■ Ausgangstext:
<<<<
7004132-1987_36_12.jpg
Digital In Arbeit

Schwere Geburt in Philadelphia

Werbung
Werbung
Werbung

Von Mai bis September 1787 tagte in Philadelphia ein zunächst aus 55 Personen bestehender Konvent, der den Entwurf einer alle (damals 13) Staaten der Union umfassenden Verfassung ausarbeitete. Ein Staat (Rhode Island) hatte keine Delegierten entsandt, durch die aus politischen Gründen erfolgte Abreise zweier Delegierter des Staates New York verlor dieser bald sein Stimmrecht.

Schließlich waren es 39 Unterschriften, die am 17. September 1787 die Fertigstellung des nach schwierigsten Verhandlungen (hinter verschlossenen Türen) akkordierten Verfassungsentwurfs beurkundeten.

Der 17. September 1787 bedeutete aber noch keineswegs das Inkrafttreten und die Geltung dieses Verfassungsentwurfs. Nun begann erst eine ebenso spannende wie auf hohem intellektuellen Niveau stehende öffentliche Debatte pro und contra.

Der Verfassungsentwurf sah nämlich vor, daß eigens zum Zwecke der Verfassungsratifikation zu wählende Konvente in mindestens neun von 13 Staaten dem Verfassungsentwurf zustimmen müßten, bevor er in Kraft treten könnte. Es gab also nun Wahlen, zahlreiche, häufig kontroverse Diskussionen auf den Ratifikationskonventen und rund um diese eine lebhafte Auseinandersetzung in Zeitungen und Broschüren.

Im Juni 1788 ratifizierte als neunter Staat New Hampshire den Entwurf. Damit war das Inkrafttreten formell gesichert, doch noch fehlten so gewichtige Staaten wie Virginia und New York, die aber nun bald folgten. (Zwei Nachzüglerstaaten schlössen sich dem System der Bundesverfassung erst verspätet an. North Carolina im November 1789 und Rhode Island gar erst im Mai 1790.)

In den ersten Monaten des Jahres 1789 erfolgten die Konstituierung der in der neuen Verfassung vorgesehenen Organe der Bundesgesetzgebung sowie die Wahl und Inauguration des ersten Präsidenten, George Washington, der am 30. April 1789 vereidigt wurde.

Das neue amerikanische Verfassungsregime begann also seine Funktion wenige Wochen vor dem Fall des ancien regime in Frankreich und dem Ausbruch der Französischen Revolution.

Es wäre allerdings falsch, wollte man annehmen, daß die 1788/89 Geltung erlangende und in Funktion tretende amerikanische Verfassung - gegenwärtig die älteste in Geltung stehende Verfassungsurkunde der Welt - seit 200 Jahren ohne Ergänzung und damit Veränderung geblieben wäre.
>>>>
■ Aufgabenstellung: Kannst du aus dem Text über die Entstehung der amerikanischen Verfassung den Abschnitt, der mit den Worten „Es wäre allerdings“ einsetzt und mit „Veränderung geblieben wäre.“ schließt, unverändert kopieren? Die Einträge stammen aus einer anderen Quelle als der Ausgangstext.

■ Liste der Einträge:
<<<<
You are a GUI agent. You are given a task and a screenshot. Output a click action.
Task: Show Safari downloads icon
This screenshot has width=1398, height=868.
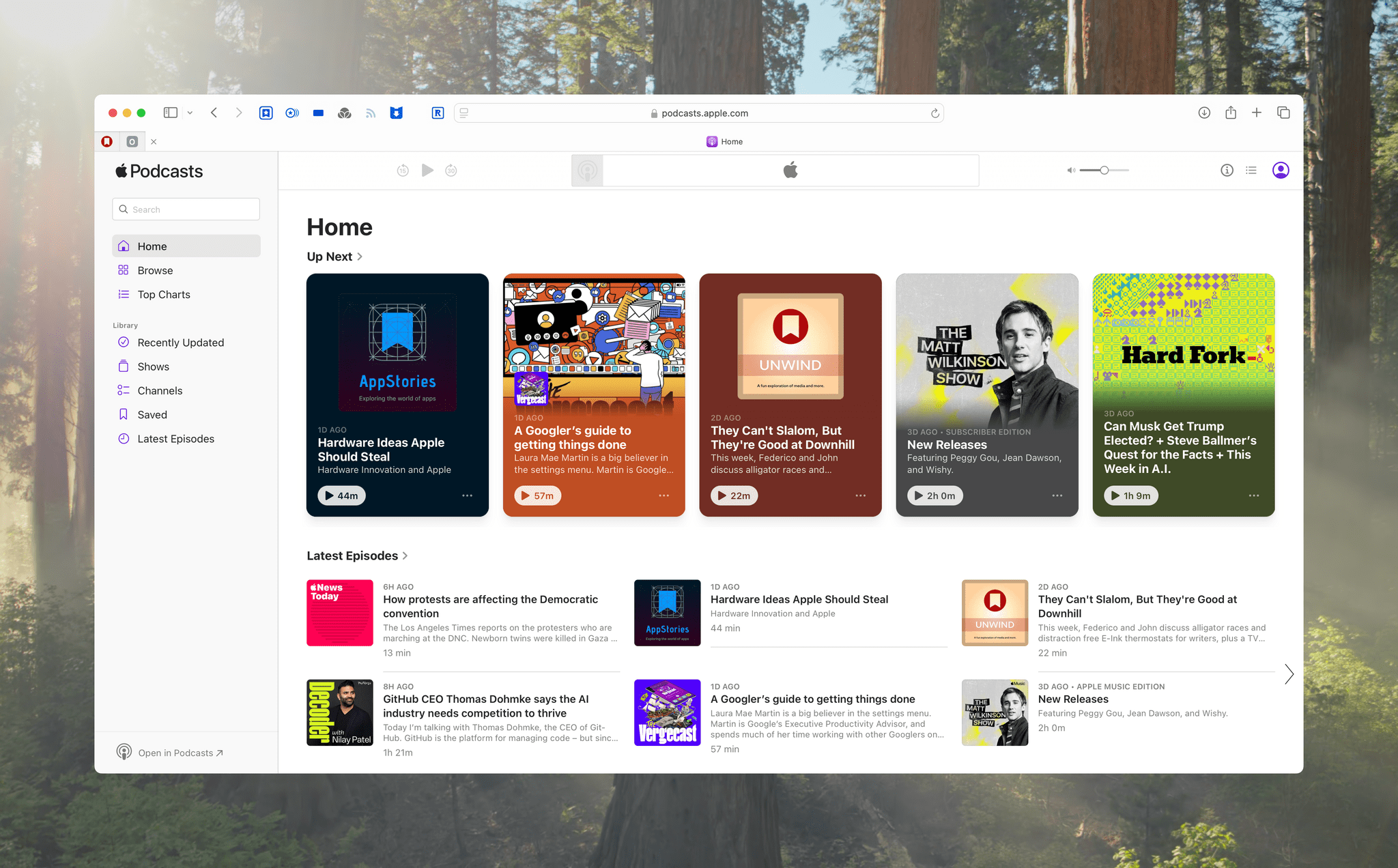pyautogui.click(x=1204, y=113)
>>>>
<<<<
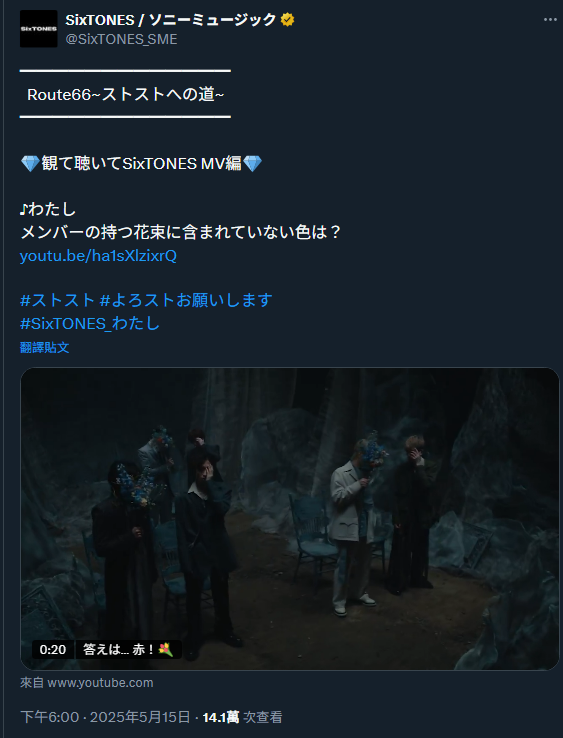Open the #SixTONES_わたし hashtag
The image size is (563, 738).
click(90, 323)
>>>>
■ Die Ausgabe:
Es wäre allerdings falsch, wollte man annehmen, daß die 1788/89 Geltung erlangende und in Funktion tretende amerikanische Verfassung - gegenwärtig die älteste in Geltung stehende Verfassungsurkunde der Welt - seit 200 Jahren ohne Ergänzung und damit Veränderung geblieben wäre.